There is no trivial amount of poetic justice in the fact that my firstborn child is possessed of a sharp wit and quick tongue. Until he gained full access to his speech functions, I was quite certain that he would listen attentively to and laugh appreciatively at my abundance of wit and wisdom for the duration of his childhood and adolescence. But by the time he was able to string together three syllables, I knew I had produced a smart-aleck prodigy.
While this gift of his has boosted the humor quotient in the household significantly, it has also gotten him into a bit of trouble as adolescence takes hold and sharpens his wit. What used to be precocious can now tiptoe – or sprint – across the line of decorum, depending on his audience, intended or otherwise. It is all in good fun, from his perspective. Others, myself among them, do not always agree.
So we have entered an age-old struggle wherein he pushes the boundaries and those around him – peers, parents, teachers, etc. – remind him of just how firm those boundaries are. It is a pretty classic story of adolescence, really. But it is one that gets complicated a bit by the emerging – and completely appropriate – focus on elimina- ting bullying that has become a welcome priority for parents and educators nationwide and locally.
This effort has all the best intentions and was spurred by all the right reasons. Children who are bullied face a litany of struggles that can include depression, anxiety, diminished academic performance and behavioral and emotional problems. There have been recent bullying incidents – via traditional means as well as through social media and cellphones – that have contributed to young people’s suicides across the country. Since the days of “A Christmas Story,” when Scut Farkus threw a snowball at Ralphie, the stakes have raised considerably, as has awareness of the issue and a commitment to eradicating the practice. That is necessary, important work, and Durango School District 9-R, Mountain Middle School and Animas High School are rightly working diligently – and collaboratively – in that vein.
The trouble is in accurately identifying what qualifies as bullying and what is age-appropriate, albeit obnoxious, behavior between peers defining the ecology of their relationships.
The U.S. Department of Health and Human Services defines bullying as, “unwanted, aggressive behavior among school-aged children that involves a real or perceived power imbalance. The behavior is repeated, or has the potential to be repeated, through time. Bullying includes actions such as making threats, spreading rumors, attacking someone physically or verbally, and excluding someone from a group on purpose.”
By such a comprehensive definition, just about anything qualifies. Like it or not, kids exclude one another. A particularly sensitive child – or teacher – might perceive a power imbalance where none exists. Name a behavior that does not have “the potential to be repeated.”
While it is true that bona fide bullying will fit the above definition, it is not true that any behavior that shares some traits therein is necessarily bullying, but if it is labeled as such, alarm bells sound and protocols are unleashed. Before applying such a label, then, educators, children and parents must use a note of caution – not so as to downplay actual bullying, but to promulgate an understanding of the difference between what is truly victimizing behavior and that which is kids being silly, bratty, funny, mean or all of the above. Redirection and discipline may be nonetheless appropriate, but considering all childhood behavior through the lens of bullying runs the risk of trivializing what is very dangerous conduct.
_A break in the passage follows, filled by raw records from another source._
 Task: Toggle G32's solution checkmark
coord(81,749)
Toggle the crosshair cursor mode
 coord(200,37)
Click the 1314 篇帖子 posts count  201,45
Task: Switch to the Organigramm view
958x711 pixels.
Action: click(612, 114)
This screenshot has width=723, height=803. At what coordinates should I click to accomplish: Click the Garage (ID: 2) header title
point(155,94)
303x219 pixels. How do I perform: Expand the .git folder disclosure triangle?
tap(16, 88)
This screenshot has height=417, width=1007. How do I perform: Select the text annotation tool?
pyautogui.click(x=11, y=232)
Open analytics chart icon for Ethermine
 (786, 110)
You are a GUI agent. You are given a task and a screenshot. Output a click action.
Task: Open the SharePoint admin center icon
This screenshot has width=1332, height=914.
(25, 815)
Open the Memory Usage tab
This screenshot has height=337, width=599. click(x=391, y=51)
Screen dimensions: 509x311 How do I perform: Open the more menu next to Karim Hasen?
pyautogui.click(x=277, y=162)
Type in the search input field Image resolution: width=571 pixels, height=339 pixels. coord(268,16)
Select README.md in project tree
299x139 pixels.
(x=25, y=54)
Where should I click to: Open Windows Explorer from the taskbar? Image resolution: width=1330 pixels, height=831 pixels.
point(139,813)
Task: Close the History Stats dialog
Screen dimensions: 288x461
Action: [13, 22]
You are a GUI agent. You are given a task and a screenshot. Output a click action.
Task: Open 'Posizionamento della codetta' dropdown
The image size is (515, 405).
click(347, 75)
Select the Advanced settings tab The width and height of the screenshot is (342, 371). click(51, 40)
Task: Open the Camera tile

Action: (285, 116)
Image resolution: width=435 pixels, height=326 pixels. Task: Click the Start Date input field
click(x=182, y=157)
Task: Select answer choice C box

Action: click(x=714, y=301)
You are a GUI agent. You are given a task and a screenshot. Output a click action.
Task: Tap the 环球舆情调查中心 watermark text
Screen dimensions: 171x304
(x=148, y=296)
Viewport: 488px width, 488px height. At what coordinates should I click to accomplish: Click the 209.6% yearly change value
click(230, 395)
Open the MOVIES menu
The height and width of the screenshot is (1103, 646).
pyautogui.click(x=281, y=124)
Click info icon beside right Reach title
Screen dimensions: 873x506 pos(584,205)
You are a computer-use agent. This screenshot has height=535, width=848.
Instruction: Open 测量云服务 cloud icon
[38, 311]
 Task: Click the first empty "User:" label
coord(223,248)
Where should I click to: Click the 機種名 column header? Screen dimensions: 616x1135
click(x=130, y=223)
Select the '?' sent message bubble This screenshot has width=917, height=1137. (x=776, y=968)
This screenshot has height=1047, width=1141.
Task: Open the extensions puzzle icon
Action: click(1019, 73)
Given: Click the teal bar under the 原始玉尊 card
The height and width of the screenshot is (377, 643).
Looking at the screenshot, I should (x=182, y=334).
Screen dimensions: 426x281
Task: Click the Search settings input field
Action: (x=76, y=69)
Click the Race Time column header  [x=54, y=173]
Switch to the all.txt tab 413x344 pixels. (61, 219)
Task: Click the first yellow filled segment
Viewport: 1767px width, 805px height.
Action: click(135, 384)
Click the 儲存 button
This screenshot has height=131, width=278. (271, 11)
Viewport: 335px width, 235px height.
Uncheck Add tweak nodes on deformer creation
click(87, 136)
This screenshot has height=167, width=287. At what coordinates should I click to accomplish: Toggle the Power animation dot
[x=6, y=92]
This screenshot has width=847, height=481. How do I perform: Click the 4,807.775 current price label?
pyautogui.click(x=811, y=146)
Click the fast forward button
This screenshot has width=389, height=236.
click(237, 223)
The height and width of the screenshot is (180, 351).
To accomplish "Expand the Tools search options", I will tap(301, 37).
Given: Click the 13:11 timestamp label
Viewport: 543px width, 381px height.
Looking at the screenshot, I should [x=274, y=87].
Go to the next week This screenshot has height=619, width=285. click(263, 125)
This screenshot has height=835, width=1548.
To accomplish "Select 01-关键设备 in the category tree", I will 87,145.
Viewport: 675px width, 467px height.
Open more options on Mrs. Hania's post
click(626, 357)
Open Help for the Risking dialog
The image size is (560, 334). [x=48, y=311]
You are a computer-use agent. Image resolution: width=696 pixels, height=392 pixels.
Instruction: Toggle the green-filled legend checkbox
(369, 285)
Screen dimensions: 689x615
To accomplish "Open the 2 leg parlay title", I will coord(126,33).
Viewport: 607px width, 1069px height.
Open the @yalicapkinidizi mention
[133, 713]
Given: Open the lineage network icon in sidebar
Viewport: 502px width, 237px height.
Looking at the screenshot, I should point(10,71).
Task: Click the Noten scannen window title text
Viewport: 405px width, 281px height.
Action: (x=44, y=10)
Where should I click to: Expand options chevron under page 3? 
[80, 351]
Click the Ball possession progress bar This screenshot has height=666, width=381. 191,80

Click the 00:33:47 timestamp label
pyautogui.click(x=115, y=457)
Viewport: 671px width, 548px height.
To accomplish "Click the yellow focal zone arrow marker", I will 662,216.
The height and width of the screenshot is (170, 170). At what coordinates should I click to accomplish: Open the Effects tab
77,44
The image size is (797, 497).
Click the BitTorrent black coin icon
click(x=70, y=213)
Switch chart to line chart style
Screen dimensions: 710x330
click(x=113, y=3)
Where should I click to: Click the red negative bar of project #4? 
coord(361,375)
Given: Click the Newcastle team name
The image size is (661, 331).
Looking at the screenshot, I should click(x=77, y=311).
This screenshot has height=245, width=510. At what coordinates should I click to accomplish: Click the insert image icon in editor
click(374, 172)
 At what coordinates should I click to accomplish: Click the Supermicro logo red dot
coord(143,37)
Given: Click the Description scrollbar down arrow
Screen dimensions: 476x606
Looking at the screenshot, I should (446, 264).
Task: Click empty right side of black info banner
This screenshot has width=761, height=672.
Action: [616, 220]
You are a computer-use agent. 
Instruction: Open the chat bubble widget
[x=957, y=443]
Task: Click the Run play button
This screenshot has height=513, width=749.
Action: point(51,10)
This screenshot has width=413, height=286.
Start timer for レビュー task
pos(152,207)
My son and his wise-acre friends push this tension frequently and the conversations that ensue too often fall to a bullying finger-pointing fest, with all parties taking turns accusing one another of being “bullies” and “victims.” These are labels that the kids should take great care in applying. Adults must demonstrate even greater diligence before trotting such language into the conversation. Once it is there, the discussion moves beyond the behavior at hand and focuses on the far more serious implications inherent in those labels.
Children should never be made to feel as though they do not have a place in their social, familial and academic environments – no one should. Educators, parents and peers must hold children accountable for behavior that compromises another’s perception of being safe, physically, emotionally or otherwise. At times, that accountability comes in a conversation about bullying, with appropriate consequences. But that should not be the first place we go.
Caution, respect, empathy and understanding are crucial to defusing bullies and empowering their victims. These values are also instrumental to good parenting, educating and relationships of all kinds. It is a good place to start.